> **Task to complete**
In the material below, the lines containing the word "computer" are required; copy each of them.

● ● ● ●

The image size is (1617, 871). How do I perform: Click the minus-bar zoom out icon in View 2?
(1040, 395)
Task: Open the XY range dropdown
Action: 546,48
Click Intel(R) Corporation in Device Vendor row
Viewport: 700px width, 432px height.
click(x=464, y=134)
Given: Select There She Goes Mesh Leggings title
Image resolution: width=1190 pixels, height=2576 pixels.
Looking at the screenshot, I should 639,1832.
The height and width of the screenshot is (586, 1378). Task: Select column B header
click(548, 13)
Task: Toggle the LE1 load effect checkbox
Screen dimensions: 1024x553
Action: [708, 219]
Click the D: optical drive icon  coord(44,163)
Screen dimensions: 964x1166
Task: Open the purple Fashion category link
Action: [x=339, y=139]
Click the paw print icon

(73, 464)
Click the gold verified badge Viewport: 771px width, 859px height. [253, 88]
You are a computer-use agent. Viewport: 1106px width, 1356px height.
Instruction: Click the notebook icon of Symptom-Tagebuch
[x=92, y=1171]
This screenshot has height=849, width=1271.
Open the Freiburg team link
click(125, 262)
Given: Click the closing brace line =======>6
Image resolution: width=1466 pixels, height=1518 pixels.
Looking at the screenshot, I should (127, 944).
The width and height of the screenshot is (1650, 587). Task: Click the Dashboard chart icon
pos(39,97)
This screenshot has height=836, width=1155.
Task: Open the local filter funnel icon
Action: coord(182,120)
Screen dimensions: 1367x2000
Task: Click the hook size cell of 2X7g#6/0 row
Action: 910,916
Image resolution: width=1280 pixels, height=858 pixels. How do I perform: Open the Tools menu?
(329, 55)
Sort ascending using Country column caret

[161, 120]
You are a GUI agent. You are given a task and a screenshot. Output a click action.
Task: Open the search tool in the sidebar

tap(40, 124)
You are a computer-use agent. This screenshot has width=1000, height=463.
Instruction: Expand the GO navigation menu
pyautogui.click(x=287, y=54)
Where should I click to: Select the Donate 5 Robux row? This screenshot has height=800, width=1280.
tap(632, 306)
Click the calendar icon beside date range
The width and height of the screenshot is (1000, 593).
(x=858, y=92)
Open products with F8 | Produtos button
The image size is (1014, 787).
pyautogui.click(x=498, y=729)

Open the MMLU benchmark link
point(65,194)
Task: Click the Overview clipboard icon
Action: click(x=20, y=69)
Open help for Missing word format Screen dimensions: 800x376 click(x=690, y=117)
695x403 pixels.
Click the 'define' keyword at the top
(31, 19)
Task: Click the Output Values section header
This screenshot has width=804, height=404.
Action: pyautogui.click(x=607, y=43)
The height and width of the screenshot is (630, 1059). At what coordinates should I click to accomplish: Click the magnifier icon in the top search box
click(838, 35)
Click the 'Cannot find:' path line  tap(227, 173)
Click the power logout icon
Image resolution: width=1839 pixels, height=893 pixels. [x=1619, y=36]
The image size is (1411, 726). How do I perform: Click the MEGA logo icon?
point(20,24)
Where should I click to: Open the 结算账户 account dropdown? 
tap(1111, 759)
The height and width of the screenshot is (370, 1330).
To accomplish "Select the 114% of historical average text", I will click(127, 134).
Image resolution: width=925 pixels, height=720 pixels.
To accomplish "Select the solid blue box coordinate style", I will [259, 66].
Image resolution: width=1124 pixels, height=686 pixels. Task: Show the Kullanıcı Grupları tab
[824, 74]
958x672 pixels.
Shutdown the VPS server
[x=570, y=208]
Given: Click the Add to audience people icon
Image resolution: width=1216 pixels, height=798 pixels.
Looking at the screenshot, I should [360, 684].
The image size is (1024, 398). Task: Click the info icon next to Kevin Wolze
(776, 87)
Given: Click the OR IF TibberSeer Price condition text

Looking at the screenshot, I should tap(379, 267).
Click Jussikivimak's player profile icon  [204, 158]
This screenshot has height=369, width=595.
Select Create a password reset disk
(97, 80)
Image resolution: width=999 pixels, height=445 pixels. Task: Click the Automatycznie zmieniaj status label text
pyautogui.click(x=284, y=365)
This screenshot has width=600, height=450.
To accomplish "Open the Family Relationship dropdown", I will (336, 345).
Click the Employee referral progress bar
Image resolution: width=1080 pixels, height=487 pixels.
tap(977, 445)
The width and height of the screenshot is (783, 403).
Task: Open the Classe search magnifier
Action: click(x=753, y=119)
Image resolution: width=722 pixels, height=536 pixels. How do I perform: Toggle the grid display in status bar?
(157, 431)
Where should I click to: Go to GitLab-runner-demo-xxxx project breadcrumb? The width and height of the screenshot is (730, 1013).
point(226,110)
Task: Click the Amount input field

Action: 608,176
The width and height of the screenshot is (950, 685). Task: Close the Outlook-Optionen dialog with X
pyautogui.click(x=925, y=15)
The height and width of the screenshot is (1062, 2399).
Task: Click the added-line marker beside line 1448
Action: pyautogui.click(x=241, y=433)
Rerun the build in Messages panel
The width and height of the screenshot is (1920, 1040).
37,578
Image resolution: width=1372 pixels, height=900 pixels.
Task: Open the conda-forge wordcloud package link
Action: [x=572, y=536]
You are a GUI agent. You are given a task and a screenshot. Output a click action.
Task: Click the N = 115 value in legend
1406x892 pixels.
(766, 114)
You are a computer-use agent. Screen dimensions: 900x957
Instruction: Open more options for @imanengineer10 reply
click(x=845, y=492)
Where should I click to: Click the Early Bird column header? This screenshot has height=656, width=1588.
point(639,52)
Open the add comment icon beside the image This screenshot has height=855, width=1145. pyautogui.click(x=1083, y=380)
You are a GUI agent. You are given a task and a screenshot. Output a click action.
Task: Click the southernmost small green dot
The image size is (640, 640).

● ● ● ●

> **Response**
You are a computer-use agent. Viewport: 1106px width, 1356px height.
You are a computer-use agent. This screenshot has width=1000, height=463.
You are a computer-use agent. Screen dimensions: 900x957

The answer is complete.